Spooz, Inc. (Pink Sheets: SPZI) 60. Spooz, Inc. (‘Spooz”) is a Chicago-based corporation that purports to provide add-in software programs for the financial trading industry.
61. On or about August 29, 2005, Spooz issued 21.8 million shares of common stock to the Useltons as part of a purported Rule 504 offering. These shares were issued without restrictive legends. During September 2005, the Useltons transferred 9.8 million Spooz shares into two accounts they controlled.
62. Between approximately October 13 and October 27, 2005, the Useltons orchestrated a spam email campaign touting Spooz. The spam emails described Spooz as the “hot pick this week” with a current price of $0.03 and a 1 week target of $0.15 to $0.20. The spam emails also referred to earlier successes, noting that the “last pick was up 80 percent in 2 days this one is expected much higher.”
63. The overwhelming majority of spam emails touting Spooz stock contained no disclaimers. Spam emails circulated from October 14 through October 27, 2005 did not contain any disclaimer. While spam emails disseminated on October 13, 2005 did purport to include a “disclaimer” statement, they did not disclose the Useltons’ role in the promotion nor their intent to sell. The principal spammer charged the Useltons at least $143,871 for the Spooz spamming campaign.
64. During the Spooz spamming campaign, the Useltons sold over 6.3 million shares of Spooz stock, realizing proceeds of over $267,289. The price of Spooz common stock, which generally ranged between $0.011 and $0.023 from June through August 2005, rose to a high of $0.052 on October 17, 2005. Daily trading volume, which never exceeded 500,000 shares between June and August 2005, soared to 11,473,538 shares on October 14, 2005.
65. After the spamming campaign, Spooz stock dropped to below $0.02 and reached a low for the calendar year of $0.0065 on December 14, 2005.
In response to the allegations:
61. Uselton admits that companies he controlled obtained shares of Spooz, Inc. (“Spooz”).

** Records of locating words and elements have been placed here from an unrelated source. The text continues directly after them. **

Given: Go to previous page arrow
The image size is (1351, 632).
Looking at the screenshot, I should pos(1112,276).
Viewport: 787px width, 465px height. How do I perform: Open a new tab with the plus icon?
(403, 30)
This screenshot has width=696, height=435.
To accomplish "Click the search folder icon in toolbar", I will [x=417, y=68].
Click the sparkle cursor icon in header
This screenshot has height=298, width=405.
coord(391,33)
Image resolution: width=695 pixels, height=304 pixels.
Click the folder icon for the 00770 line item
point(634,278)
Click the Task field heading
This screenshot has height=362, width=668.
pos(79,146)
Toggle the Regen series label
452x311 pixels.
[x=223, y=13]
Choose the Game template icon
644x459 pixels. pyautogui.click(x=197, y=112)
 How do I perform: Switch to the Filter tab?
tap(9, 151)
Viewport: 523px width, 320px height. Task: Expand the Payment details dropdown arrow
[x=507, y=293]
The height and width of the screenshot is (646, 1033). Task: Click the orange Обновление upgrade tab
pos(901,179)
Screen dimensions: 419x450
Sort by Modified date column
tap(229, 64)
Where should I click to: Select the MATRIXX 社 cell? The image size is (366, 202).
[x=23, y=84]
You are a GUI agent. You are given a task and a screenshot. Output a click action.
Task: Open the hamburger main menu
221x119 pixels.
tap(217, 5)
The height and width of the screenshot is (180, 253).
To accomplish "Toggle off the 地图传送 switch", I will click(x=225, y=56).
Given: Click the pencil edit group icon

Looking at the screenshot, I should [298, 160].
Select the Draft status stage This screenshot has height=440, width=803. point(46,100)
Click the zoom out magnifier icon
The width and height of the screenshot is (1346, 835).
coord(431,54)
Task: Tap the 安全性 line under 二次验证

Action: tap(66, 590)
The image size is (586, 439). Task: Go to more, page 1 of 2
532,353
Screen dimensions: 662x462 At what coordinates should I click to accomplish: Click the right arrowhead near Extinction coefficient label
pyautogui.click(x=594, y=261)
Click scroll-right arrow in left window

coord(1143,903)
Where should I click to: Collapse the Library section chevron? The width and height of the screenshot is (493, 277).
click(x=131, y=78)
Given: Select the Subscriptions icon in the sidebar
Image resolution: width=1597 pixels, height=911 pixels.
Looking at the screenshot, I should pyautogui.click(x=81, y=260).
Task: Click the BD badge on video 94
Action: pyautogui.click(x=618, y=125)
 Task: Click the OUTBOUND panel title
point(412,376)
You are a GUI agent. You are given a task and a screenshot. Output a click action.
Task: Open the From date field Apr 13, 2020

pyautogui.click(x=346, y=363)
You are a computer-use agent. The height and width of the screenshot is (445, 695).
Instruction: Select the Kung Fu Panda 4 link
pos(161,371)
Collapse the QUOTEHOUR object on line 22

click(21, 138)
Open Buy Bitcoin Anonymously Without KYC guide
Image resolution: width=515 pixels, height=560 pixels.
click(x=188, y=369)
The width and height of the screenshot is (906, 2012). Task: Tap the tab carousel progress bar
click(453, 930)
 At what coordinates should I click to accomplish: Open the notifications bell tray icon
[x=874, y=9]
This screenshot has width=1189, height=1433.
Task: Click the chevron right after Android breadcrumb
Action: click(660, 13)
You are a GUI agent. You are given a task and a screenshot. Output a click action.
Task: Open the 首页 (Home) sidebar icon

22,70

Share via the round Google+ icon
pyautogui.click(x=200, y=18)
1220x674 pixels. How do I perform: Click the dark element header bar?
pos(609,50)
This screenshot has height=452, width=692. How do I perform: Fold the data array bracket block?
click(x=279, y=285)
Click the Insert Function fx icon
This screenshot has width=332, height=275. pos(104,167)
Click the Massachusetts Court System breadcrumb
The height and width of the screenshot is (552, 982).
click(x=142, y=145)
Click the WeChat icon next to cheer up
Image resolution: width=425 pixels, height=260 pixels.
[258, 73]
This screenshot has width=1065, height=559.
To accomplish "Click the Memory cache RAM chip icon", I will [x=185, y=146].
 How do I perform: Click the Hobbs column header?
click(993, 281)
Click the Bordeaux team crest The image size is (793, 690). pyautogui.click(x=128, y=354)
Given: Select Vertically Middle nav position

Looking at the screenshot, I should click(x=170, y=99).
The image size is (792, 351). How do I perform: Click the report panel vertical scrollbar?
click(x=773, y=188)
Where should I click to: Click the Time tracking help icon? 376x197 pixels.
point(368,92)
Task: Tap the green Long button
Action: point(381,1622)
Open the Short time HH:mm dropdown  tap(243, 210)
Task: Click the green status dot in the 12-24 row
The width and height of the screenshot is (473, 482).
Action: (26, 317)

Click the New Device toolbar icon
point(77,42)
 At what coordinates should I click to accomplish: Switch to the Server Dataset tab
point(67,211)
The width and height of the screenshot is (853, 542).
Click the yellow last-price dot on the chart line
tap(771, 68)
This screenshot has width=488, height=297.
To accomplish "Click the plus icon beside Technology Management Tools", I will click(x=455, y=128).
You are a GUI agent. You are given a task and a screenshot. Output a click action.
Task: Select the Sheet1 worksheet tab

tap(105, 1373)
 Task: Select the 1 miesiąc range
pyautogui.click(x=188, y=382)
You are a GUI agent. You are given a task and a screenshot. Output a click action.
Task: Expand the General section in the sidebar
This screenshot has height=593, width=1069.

Uselton lacks sufficient information to admit or deny the remaining allegations of Paragraph 61.
62. Uselton denies the allegations of Paragraph 62.
63. Uselton denies the allegations of paragraph 63.
-7- 64. Uselton admits that companies that he controlled sold shares of Spooz in the open market at a profit but lacks sufficient information to specify the time of said sales or amount of said profit. Uselton lacks sufficient information to admit or deny the remaining allegations of Paragraph 64.
Here are the consent agreements by both defendants. They don't actually admit to any wrongdoing, but they do promise to never again violate the law, not participate in penny stock sales, and refrain from saying or doing anything that would actually deny the allegations in the lawsuit. And Darrel Uselton has to pay a bunch of money (which varies depending on how much he loses to the state of Texas in The State of Texas v. Approximately $4,238,866.72).